Education Nationale : une année de communication mensongère


La parution cette semaine d’un article dans Le Monde sur les petites et grandes manipulations du ministère de Luc Chatel est venue confirmer une dérive de la communication ministérielle vers la propagande. Rien de très surprenant pour ceux qui suivent ce blog avec assiduité.

On se souvient que la Cour des comptes avait durement pointé, en novembre dernier, les dépenses de communication des ministères. Celui de l’Education Nationale notamment, dont le budget com’ a progressé de 41% en cinq ans (passant de 6 844 000 euros en 2006 à 9 647 000 euros en 2010). Et bien voilà à quoi sert cet argent.

 

« Dissimulées ou retardées, les données sur l’école sont jugées peu fiables »

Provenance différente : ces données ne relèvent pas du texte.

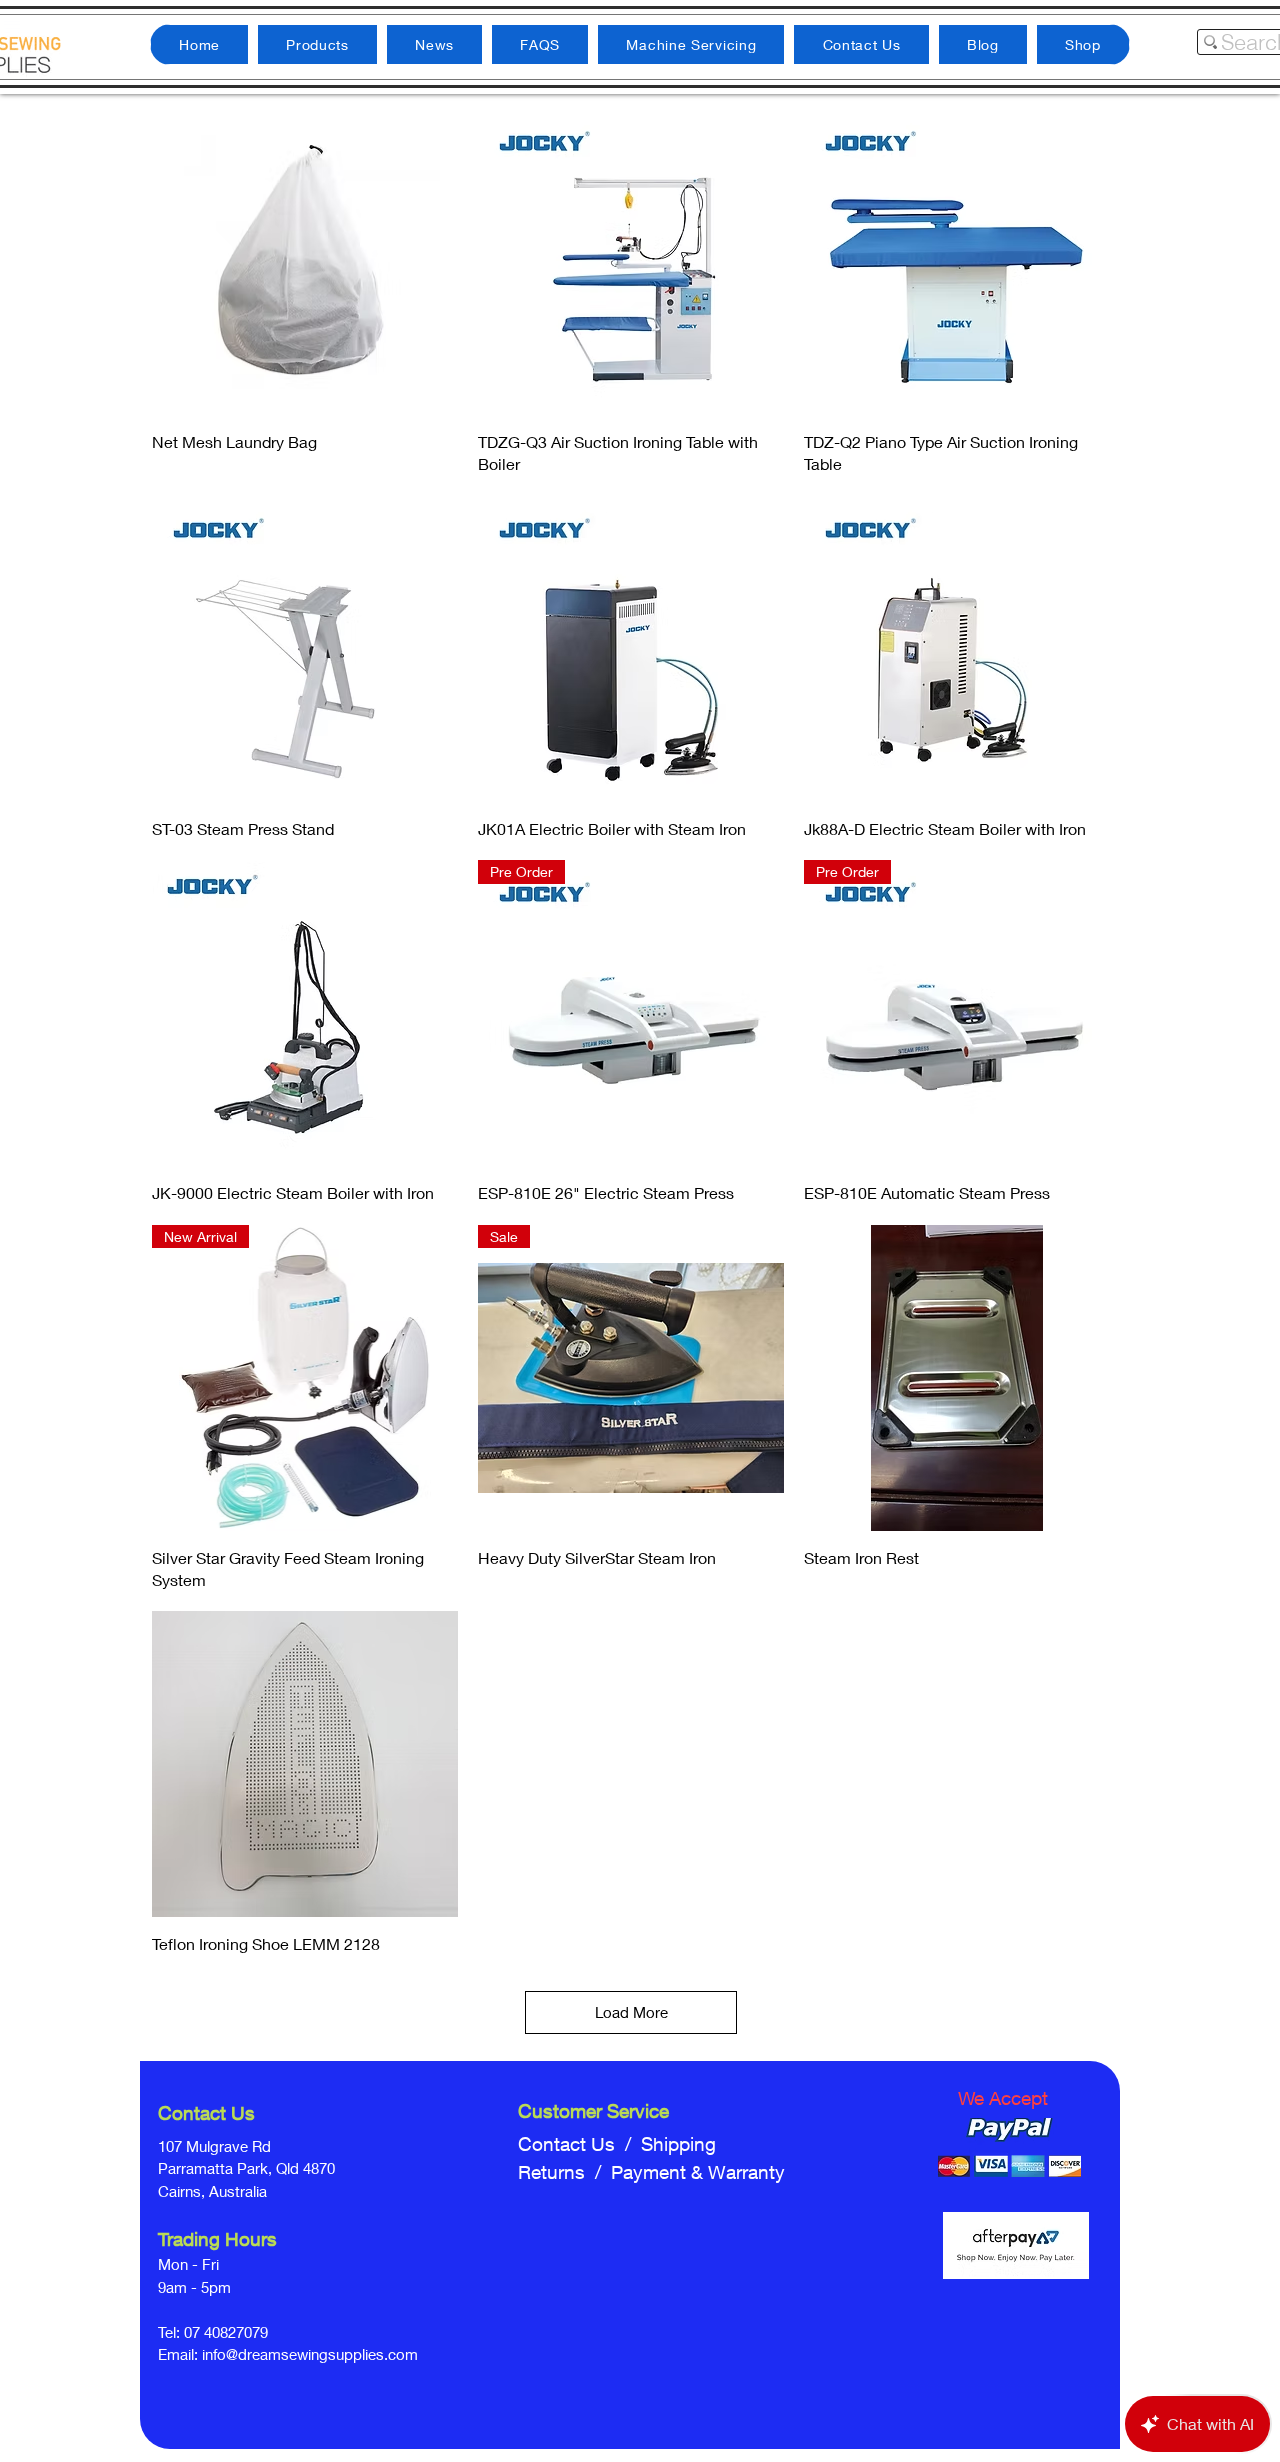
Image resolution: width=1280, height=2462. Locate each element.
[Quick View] (305, 262)
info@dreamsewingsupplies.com (310, 2354)
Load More (631, 2012)
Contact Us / (579, 2144)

L’article de Maryline Baumard est assez édifiant. La journaliste cite nombre de dossiers dérangeants pour le ministère et restés soigneusement dans les tiroirs pendant que seuls ceux pouvant avaliser sa politique générale sortent et sont commentés. Les statisticiens de la DEPP (direction de l’évaluation, de la prospective et de la performance) sont priés de se taire quand l’INSEE publie un dossier allant dans le sens inverse des propos ministériels. Quant à leurs enquêtes, « [elles] sont bienvenues lorsqu'elles accompagnent la communication du ministre. Sinon, elles attendent ».

Les informations émanant du ministère et destinées au grand public sont en très forte baisse : au début des années 2000, une soixantaine de « notes d’information » sont publiées chaque année ; depuis 2009, moins de 20. Cette année encore une cinquantaine étaient prévues, entre bilans d’expériences menées sur le terrain et études diverses : bilan sur les internats d’excellence (mis en place il y 4 ans !), bilan sur l'expérimentation du sport l'après-midi les collèges (prévu pour novembre), bilan sur le dispositif d'accompagnement éducatif (avril), étude sur  le niveau de lecture en 6ème, sur la vision du collège par les parents, bilan sur l'évaluation de l'assouplissement de l'affectation dans les collèges et les lycées, etc. Les informations sur ce dernier sujet existent, nous dit un statisticien, mais elles sont accablantes pour la politique menée…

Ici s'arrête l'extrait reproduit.